Job » Copy each of the records below word for word, with the same lines and characters.

— begin Input material —

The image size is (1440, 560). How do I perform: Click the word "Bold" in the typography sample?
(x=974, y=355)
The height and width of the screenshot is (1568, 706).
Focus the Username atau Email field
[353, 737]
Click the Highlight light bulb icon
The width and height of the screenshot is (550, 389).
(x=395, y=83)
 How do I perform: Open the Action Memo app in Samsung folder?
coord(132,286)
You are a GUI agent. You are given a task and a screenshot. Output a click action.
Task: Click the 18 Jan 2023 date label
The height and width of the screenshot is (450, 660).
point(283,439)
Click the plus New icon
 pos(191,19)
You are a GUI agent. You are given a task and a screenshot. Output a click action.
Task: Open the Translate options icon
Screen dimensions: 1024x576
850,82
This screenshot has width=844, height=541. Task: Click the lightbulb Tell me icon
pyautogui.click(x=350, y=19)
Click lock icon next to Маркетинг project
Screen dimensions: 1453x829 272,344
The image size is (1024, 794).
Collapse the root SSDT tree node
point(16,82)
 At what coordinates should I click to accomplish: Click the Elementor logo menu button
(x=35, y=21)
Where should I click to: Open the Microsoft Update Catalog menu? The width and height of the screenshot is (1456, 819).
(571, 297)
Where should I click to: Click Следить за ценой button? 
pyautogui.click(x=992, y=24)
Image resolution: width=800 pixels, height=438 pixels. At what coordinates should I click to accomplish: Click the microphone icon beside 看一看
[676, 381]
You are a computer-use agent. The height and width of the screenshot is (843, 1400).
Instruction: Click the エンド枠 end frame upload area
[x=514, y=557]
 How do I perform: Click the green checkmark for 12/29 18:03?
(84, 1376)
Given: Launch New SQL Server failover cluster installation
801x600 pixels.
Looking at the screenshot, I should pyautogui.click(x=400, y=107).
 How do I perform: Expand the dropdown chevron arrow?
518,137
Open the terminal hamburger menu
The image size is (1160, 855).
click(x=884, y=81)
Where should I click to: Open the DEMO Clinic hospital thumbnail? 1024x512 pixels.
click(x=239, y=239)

— end Input material —

Result of the task »
The image size is (1440, 560). How do I perform: Click the word "Bold" in the typography sample?
(x=974, y=355)
The height and width of the screenshot is (1568, 706).
Focus the Username atau Email field
[353, 737]
Click the Highlight light bulb icon
The width and height of the screenshot is (550, 389).
(x=395, y=83)
 How do I perform: Open the Action Memo app in Samsung folder?
coord(132,286)
You are a GUI agent. You are given a task and a screenshot. Output a click action.
Task: Click the 18 Jan 2023 date label
The height and width of the screenshot is (450, 660).
point(283,439)
Click the plus New icon
 pos(191,19)
You are a GUI agent. You are given a task and a screenshot. Output a click action.
Task: Open the Translate options icon
Screen dimensions: 1024x576
850,82
This screenshot has width=844, height=541. Task: Click the lightbulb Tell me icon
pyautogui.click(x=350, y=19)
Click lock icon next to Маркетинг project
Screen dimensions: 1453x829 272,344
The image size is (1024, 794).
Collapse the root SSDT tree node
point(16,82)
 At what coordinates should I click to accomplish: Click the Elementor logo menu button
(x=35, y=21)
Where should I click to: Open the Microsoft Update Catalog menu? The width and height of the screenshot is (1456, 819).
(571, 297)
Where should I click to: Click Следить за ценой button? 
pyautogui.click(x=992, y=24)
Image resolution: width=800 pixels, height=438 pixels. At what coordinates should I click to accomplish: Click the microphone icon beside 看一看
[676, 381]
You are a computer-use agent. The height and width of the screenshot is (843, 1400).
Instruction: Click the エンド枠 end frame upload area
[x=514, y=557]
 How do I perform: Click the green checkmark for 12/29 18:03?
(84, 1376)
Given: Launch New SQL Server failover cluster installation
801x600 pixels.
Looking at the screenshot, I should pyautogui.click(x=400, y=107).
 How do I perform: Expand the dropdown chevron arrow?
518,137
Open the terminal hamburger menu
The image size is (1160, 855).
click(x=884, y=81)
Where should I click to: Open the DEMO Clinic hospital thumbnail? 1024x512 pixels.
click(x=239, y=239)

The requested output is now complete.